Listing:
....
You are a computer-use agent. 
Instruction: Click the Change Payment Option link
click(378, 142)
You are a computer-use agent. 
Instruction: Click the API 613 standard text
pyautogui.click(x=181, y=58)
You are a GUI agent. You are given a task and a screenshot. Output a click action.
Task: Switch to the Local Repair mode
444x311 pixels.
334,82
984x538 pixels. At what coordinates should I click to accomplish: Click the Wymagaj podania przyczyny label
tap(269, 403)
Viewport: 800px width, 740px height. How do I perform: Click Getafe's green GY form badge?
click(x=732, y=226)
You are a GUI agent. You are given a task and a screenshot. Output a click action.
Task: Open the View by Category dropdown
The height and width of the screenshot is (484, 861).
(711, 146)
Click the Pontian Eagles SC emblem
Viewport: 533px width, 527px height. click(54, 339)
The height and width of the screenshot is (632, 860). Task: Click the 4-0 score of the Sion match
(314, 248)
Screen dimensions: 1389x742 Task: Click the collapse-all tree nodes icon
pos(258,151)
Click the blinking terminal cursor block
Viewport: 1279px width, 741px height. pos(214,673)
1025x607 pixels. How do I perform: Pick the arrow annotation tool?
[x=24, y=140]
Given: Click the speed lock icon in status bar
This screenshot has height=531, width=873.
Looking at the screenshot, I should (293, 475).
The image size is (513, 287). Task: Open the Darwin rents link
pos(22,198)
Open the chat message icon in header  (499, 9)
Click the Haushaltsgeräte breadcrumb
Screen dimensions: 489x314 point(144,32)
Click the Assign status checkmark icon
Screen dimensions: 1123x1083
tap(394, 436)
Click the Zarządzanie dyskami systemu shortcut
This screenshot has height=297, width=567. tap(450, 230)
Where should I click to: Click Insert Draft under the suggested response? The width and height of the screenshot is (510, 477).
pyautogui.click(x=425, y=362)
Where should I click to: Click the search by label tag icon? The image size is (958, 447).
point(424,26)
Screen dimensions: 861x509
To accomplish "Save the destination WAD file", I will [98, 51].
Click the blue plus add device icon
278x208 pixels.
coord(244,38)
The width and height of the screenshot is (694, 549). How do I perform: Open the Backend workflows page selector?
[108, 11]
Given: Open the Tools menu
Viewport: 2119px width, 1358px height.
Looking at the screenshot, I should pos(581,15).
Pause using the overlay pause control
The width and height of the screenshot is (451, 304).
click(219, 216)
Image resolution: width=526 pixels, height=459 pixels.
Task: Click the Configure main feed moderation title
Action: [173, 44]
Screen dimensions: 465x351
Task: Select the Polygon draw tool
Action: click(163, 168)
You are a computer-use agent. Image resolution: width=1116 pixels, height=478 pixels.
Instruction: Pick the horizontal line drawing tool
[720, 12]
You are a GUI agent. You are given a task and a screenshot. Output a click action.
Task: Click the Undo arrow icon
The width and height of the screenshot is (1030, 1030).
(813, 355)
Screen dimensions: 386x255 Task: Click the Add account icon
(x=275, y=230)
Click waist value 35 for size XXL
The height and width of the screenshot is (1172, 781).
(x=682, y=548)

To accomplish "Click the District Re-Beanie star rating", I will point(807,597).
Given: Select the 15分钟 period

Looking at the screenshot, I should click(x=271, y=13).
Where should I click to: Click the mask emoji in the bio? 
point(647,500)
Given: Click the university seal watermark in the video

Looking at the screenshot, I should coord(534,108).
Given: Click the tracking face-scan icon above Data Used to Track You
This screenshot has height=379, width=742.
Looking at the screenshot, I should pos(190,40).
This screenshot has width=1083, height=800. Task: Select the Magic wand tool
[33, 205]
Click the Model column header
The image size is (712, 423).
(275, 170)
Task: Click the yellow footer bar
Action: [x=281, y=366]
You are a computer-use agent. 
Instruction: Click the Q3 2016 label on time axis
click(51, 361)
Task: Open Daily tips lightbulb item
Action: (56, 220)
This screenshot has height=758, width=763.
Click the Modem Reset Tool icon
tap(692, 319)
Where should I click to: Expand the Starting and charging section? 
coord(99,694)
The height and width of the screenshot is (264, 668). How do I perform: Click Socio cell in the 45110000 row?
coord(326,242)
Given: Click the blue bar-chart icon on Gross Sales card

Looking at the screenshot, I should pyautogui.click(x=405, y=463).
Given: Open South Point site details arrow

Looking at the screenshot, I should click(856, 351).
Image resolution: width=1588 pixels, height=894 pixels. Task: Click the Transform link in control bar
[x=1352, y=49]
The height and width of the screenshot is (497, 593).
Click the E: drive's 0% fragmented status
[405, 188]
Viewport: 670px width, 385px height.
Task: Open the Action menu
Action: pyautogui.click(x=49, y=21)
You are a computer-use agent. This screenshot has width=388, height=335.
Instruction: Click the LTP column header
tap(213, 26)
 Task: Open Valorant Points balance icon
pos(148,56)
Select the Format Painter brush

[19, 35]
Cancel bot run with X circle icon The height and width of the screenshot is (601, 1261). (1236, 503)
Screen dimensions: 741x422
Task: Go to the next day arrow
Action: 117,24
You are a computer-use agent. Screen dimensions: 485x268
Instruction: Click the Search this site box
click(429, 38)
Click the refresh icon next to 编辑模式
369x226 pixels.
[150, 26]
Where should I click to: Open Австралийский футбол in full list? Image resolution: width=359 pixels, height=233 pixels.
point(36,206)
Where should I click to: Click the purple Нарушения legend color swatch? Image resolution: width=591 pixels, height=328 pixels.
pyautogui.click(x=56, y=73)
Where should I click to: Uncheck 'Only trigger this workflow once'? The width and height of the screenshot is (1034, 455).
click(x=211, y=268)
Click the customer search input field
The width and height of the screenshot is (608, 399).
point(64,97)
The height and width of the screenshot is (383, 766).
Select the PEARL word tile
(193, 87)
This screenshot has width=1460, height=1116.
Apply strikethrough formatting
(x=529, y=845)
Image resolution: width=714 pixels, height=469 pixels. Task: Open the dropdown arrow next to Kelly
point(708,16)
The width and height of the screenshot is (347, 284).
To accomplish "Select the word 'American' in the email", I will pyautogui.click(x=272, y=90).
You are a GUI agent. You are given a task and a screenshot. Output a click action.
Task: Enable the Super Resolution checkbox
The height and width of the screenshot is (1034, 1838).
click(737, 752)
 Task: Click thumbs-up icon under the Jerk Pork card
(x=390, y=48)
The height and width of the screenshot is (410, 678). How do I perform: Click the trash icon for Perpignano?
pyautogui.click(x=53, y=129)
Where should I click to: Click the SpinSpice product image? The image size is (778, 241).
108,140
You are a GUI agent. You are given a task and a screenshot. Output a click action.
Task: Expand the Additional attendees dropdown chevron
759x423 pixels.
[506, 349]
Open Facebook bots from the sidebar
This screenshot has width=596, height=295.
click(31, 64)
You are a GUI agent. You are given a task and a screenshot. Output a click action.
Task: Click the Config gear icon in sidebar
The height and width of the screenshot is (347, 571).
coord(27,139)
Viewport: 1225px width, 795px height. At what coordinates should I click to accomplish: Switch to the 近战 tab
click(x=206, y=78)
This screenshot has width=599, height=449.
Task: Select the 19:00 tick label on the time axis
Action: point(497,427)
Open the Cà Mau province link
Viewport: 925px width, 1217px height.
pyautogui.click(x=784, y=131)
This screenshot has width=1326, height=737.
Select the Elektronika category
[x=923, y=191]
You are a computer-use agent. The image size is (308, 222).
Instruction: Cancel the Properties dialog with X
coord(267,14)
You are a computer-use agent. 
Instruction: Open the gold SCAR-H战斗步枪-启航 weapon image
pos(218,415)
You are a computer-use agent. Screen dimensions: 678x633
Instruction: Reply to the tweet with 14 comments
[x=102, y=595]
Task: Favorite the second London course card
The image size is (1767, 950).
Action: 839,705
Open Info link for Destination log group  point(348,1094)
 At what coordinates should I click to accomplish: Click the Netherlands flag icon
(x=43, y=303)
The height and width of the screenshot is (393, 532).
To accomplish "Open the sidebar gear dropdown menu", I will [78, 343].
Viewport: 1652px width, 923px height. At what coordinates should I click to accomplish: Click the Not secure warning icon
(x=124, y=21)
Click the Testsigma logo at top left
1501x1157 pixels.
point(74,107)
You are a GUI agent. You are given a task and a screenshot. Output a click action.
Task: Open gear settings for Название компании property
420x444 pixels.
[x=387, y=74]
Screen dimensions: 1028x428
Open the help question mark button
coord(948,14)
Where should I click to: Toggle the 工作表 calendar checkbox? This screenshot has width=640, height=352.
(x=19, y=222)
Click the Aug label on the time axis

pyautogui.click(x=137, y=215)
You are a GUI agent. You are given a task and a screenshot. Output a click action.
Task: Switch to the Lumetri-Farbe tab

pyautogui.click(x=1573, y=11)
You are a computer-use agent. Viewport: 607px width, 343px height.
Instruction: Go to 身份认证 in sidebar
....
What this task involves: Write out the stretch of items from the line containing "Click the blinking terminal cursor block" through the line containing "pos(22,198)", reproducing each line exactly as it appears.

Solution:
Click the blinking terminal cursor block
Viewport: 1279px width, 741px height. pos(214,673)
1025x607 pixels. How do I perform: Pick the arrow annotation tool?
[x=24, y=140]
Given: Click the speed lock icon in status bar
This screenshot has height=531, width=873.
Looking at the screenshot, I should (293, 475).
The image size is (513, 287). Task: Open the Darwin rents link
pos(22,198)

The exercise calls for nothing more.